Each New Year brings with it resolutions, hopes, and dreams. We all promise ourselves to do more, be better, and change the world. Unfortunately, most of these resolutions, hopes, and dreams die by the first month, if not the first week. However, if you are in the minority and your ambition endures through January, here are some stocks that may help you turn things around in 2013, at least financially speaking.
1) Phillips 66 Company (PSX)
Engaged primarily in producing natural gas liquids and petrochemicals, Phillips 66 is a holding company. To start, Phillips 66 has a solid price-to-earnings ratio, 6.02, and generates decent “interest” with a 1.94% dividend yield. In its first full year being publicly traded, PSX nearly doubled.
Regarding its 2013 outlook, Phillips 66 recently signed a substantial long-term contract with Global Partners, which has an estimated EBITDA (earnings before interest, tax, deducations, and amortization) guide of $175 to $190 million. Paralleling that, Phillips 66 plans on increasing its 2013 capital, in part through the IPO of a newly-created master limited partnership (MLP).

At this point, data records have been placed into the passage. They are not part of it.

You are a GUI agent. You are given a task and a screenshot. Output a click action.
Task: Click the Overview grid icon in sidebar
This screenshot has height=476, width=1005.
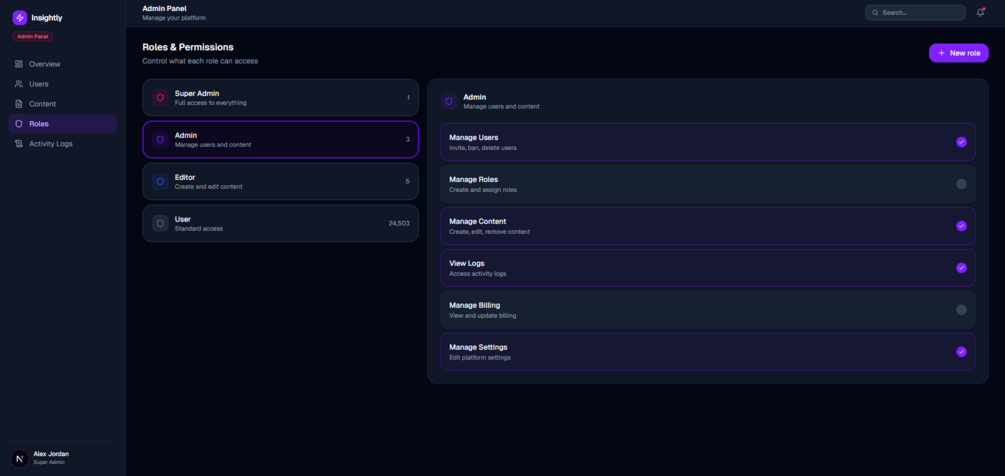coord(19,64)
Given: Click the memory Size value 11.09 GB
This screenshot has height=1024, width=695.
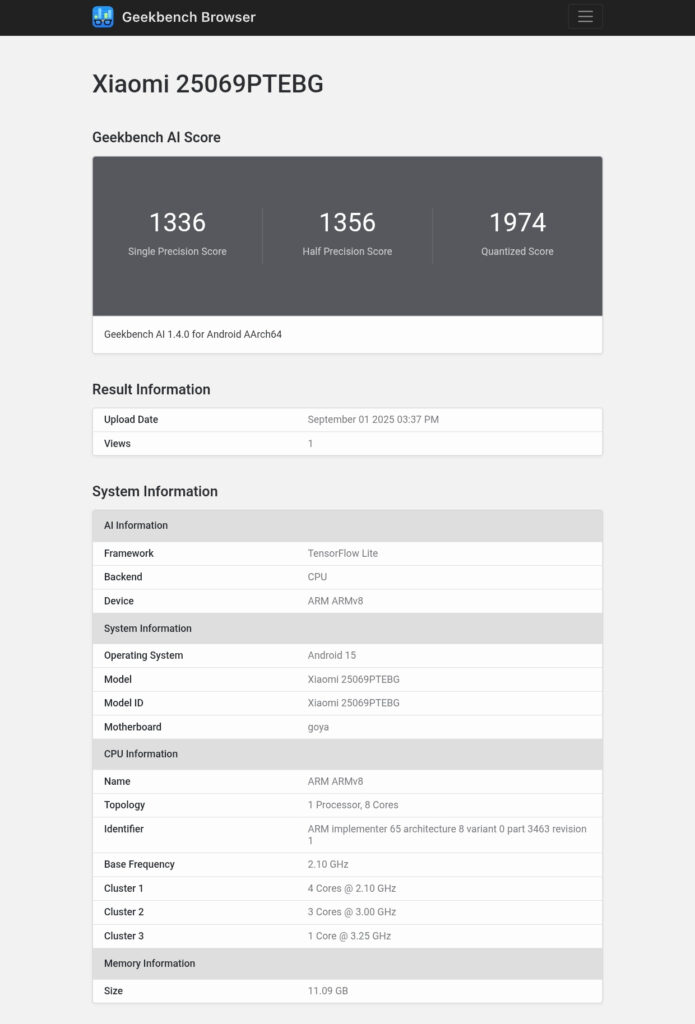Looking at the screenshot, I should tap(327, 991).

2) Intel Corporation (INTC)
With technology being a top-rated sector for 2013, INTC has enticing potential. It is a leading semiconductor company that largely focuses on manufacturing microprocessors. Admittedly, INTC experienced a rough 2012, but has been on the rise the last 2 months. Intel currently is making a mobile technology push, specifically in the development of their new atom chips.
Intel’s numbers are solid as well. In addition to its 4.27% dividend, Trefis values the stock at $33 per share. With a solid balance sheet and over $10 billion in cash and short-term investments, it has sufficient capital to fund R&D, facilitate growth, and more in 2013.
3) Northern Tier Energy LP (NTI)
Also in the energy sector, Northern Tier Energy has refining, retail, and pipeline operations. NTI is a young stock, only going public this past summer, with a lot of potential. For starters, they offer investors an astronomical “interest rate” with a 35.13% dividend yield. Although displaying a little volatility, it is not nearly what one would expect for such a high dividend.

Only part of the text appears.